Going through the records that follow, please count the lines with "agent" in them and give only the count.

━━━━━━━━━━━━━━━━━━━━━━━━━━━━━━

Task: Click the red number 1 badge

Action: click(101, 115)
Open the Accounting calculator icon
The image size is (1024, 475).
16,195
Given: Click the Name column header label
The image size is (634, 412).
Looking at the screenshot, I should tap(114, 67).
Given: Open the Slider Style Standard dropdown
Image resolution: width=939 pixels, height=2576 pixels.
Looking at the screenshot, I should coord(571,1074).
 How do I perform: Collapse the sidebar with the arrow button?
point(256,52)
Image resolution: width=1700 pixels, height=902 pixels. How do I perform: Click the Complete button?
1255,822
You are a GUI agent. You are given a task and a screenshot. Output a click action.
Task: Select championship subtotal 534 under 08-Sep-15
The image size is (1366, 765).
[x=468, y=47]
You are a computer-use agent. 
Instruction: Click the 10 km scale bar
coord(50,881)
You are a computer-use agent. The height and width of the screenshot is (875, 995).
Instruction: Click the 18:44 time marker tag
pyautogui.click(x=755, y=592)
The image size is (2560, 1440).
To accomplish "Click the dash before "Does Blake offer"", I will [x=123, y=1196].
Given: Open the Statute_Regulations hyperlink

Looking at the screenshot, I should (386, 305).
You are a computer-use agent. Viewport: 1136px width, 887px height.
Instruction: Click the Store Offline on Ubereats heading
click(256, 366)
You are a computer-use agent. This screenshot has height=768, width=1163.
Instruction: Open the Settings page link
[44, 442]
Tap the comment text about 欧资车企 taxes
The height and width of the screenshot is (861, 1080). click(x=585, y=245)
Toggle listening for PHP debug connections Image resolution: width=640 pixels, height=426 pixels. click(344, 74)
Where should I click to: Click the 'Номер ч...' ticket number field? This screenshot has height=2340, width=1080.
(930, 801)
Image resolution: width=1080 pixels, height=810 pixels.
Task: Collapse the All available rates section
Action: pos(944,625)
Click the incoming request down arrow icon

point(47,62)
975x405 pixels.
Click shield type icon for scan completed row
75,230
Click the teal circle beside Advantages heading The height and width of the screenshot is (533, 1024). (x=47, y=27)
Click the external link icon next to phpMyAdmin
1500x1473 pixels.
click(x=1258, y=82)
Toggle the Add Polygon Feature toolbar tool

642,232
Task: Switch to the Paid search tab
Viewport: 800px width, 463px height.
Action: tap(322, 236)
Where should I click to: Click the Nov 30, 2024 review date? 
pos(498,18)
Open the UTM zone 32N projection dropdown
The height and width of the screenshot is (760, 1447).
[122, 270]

━━━━━━━━━━━━━━━━━━━━━━━━━━━━━━

- RESULT FOR THIS EXERCISE
5